Many economists warn that the June inflation report does not deliver a catalyst that stimulates the Canada Bank to start reducing interest rates again.
Statistics Canada launches on Tuesday the consumer price index (CPI) for June and economists are asking that the general inflation rate accelerate 1.9 percent of 1.7 percent in May.
“For those looking for imminent cuts (Bank of Canada), we doubt that June IPC data offers a lot of support,” said Nick Rees, Macro Manager of Monex Europe Holdings Ltd., in a note. “In July, bets of a cut to exchange markets seem too aggressive, in the absence of greater disinflation progress,” said Rees.
The next decision of the interest rate of the Bank of Canada is July 30. He wants inflation to decrease even more before they resume, since the lowest rates tend to feed the consumer’s demand and can make prices increase.
Rees said that inflation meters that the Canada Bank will track more closely, it is expected that the Central finish and the medium IPC) maintain around three percent, which is located at the upper end of the policy formulators range.
RBC Economics published a similar estimate for preferred inflation measures of the Bank of Canada, which eliminate indirect taxes.
“We expect increases month by month in the average and average measures close to the increases of 0.2 percent published for both in May. That would leave little the annual May rates and would still be significantly above the inflation target of two percent of (Bank of Canada),” Nathan Janzen, an assistant economist of RBC of RBC, said on Friday.
RBC also said that in the absence of food and energy, it expects the inflation of the title to accelerate 2.7 percent in June 2.6 percent in May.
The main inflation, the figure year after year that captures the entire Basket of IPC goods, remained stable in May at 1.7 percent compared to April, but was significantly fresher than 2.6 percent published in February.
However, the preferred inflation measures of the Central Bank have accelerated since the end of last year, 2.5 percent to three percent year after year.
“We are focused on ensuring that Canadians continue to have confidence in prices stability during this period of global agitation,” said the Bank of Canada in a statement that accompanies their last rate announcement on June 4. “We will support economic growth while ensuring that inflation remains well controlled.”
Policy formulators have kept rates at 2.75 percent in each of the last two ads after embarking on a cutting campaign in June 2024, when the rates were five percent.
During a recent speech at the St. John Board of Commerce, the Governor of the Bank of Canada, Tiff Macklem, said tariffs are key to prices and inflation.
But economists say there is still a lack of clarity about the effects that tariffs have had on the economy.
“We hope it is too soon to see a significant increase in prices due to tariffs in Canadian and American inflation data for June for Tuesday,” said Janzen.

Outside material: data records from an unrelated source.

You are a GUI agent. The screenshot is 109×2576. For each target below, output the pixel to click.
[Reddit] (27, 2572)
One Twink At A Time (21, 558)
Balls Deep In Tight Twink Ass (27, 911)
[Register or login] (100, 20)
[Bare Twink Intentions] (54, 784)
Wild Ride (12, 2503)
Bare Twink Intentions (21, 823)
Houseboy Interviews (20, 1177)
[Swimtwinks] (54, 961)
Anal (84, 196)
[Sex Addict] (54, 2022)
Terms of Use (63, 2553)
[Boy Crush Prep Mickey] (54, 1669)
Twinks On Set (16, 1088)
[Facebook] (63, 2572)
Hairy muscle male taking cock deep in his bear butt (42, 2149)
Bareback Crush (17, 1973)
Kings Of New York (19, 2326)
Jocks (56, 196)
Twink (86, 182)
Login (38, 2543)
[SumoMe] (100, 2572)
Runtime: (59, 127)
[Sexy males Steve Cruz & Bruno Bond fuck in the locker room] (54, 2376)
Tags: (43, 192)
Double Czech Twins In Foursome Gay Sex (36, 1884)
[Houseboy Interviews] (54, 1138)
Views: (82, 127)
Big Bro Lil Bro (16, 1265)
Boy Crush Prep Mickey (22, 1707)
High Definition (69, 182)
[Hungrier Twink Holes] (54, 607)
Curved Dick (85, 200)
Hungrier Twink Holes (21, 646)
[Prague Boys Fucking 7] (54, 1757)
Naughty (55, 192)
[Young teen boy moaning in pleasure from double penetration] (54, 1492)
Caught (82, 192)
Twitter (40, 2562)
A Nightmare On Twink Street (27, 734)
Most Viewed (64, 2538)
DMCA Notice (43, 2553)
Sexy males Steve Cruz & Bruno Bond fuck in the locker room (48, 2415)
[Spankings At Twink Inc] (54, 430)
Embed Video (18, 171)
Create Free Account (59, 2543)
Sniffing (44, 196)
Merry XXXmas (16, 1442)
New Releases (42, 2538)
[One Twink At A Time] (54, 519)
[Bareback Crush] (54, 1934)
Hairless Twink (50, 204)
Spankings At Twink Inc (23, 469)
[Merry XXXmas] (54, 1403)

He said there were signs that tariffs are causing food prices and cars to increase as Canada imposed some retaliation levies on US goods and cars made by the United States.
But “the broader impact of prices tariffs has been limited,” said Janzen, added that Canada stopped tariffs on many US imports directed to avoid reaching companies and consumers.
Almost 60 percent of the imports from the USA. Which were run over by Canadian back cover collectors were eligible for relief, according to an Oxford Economics Ltd. report at the beginning of June. A more recent RBC report placed that figure at 86 percent.
Derek Holt, vice president and chief of economy of capital markets at the Bank of Nueva Scotia, in a note on Monday, said that the effects of tariffs can be extended in “multiple rooms”, and added that “it is a slightly mysterious mystery of why Governor Macklem would put such an emphasis after two CPI reports before the decision of July 30”.
He said that the longer the rates pass, the more slack that will create in the economy, an “matter” that could extend for one or two years.
“The competitive effects of tariffs on Canadian inflation require that evaluating much more than two months of bad data.
RBC has previously said that he believes that the Bank of Canada has finished reducing rates for this cycle.
Rees, however, said that more cuts could arrive, possibly at the end of this year.
“We still see the margin for a rate cut in September, but only after clearer signs that the recent increase in prices growth has begun to relax, allowing the (Canada Bank) to be recounted on weakness in other parts of the macro data,” he said.